Social Media and Communication Breakdowns
Communication inside the Bureau has become another source of frustration. Sources said Patel and Bongino spend too much time posting on social media and not enough time communicating with employees in clear and official ways. Several told investigators they learn more about FBI operations from tweets than from internal channels.
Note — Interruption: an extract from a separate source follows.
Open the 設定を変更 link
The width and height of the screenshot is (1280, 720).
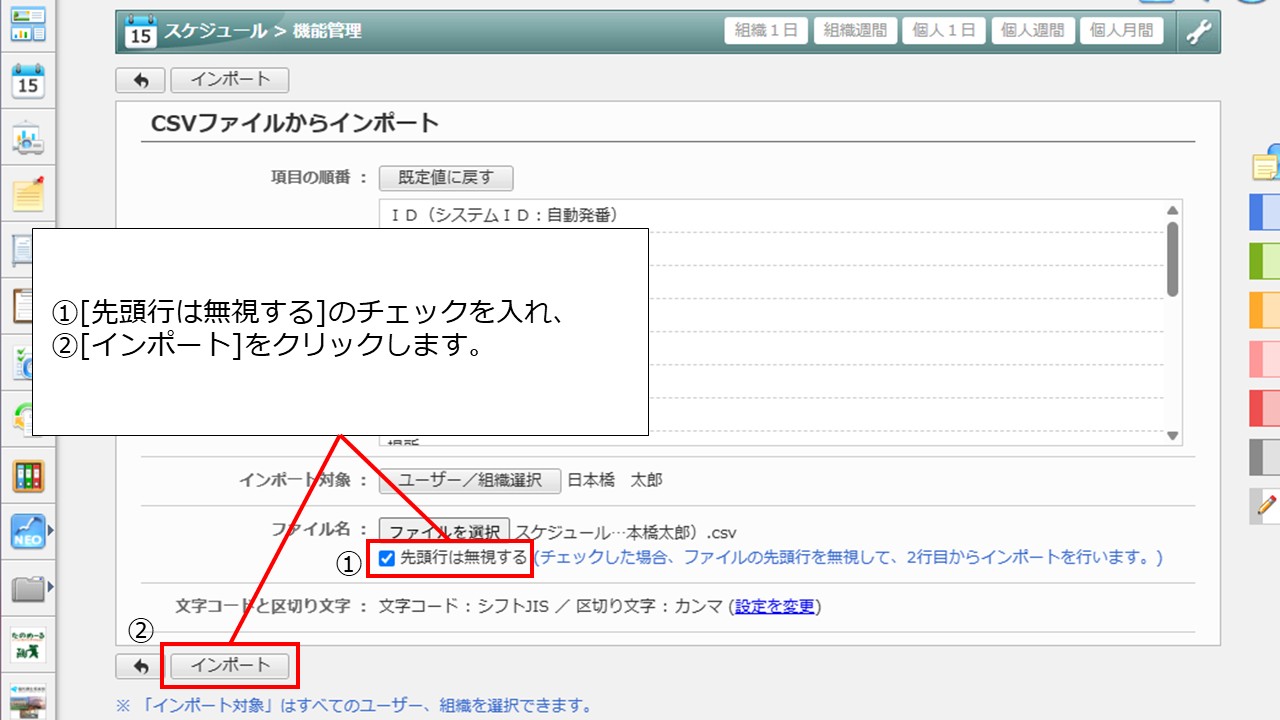[774, 607]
ICE Assignments Raise Alarm
Nothing has sparked more frustration inside the FBI than the orders requiring agents to assist Immigration and Customs Enforcement. The reporting shows widespread resentment and fear over these assignments. Agents say they have little training in immigration law and were ordered into operations without proper planning. Some said they were put in tactically unsafe positions. They also warned that being pulled away from counterterrorism and counterintelligence investigations threatens national security. One sub-source asked, “If we’re not working CT and CI, then who is?”
DEI Program Removal
Even the future of diversity programs became a point of division. Some agents praised Patel’s removal of DEI initiatives. Others said the old system left them afraid to speak honestly because they worried about being labeled racist. The reporting shows a deep and unresolved conflict over whether DEI strengthened the organization or weakened it.
Notable Incidents
The document also details several incidents that have become part of FBI lore. Patel ordered all employees to remove pronouns and personal messages from their email signatures yet used the number nine in his own. Agents laughed at what they saw as hypocrisy. In another episode, FBI employees who discussed Patel’s request for an FBI-issued firearm were ordered to take polygraph examinations, which one respected source described as punitive. And in Utah, Patel refused to exit a plane without a medium-sized FBI raid jacket. A team scrambled to find one and finally secured a female agent’s jacket. Patel still refused to step out until patches were added. SWAT members removed patches from their own uniforms to satisfy the demand.
A Bureau at a Crossroad
The Alliance warns that the Bureau stands at a difficult crossroads. They write that the FBI faces some of the most daunting challenges in its history. But even in despair, a few voices say something different. One veteran source said “It is early, but most can see the mission is now the priority. Case work and threats are the focus again. Reform is headed in the right direction.”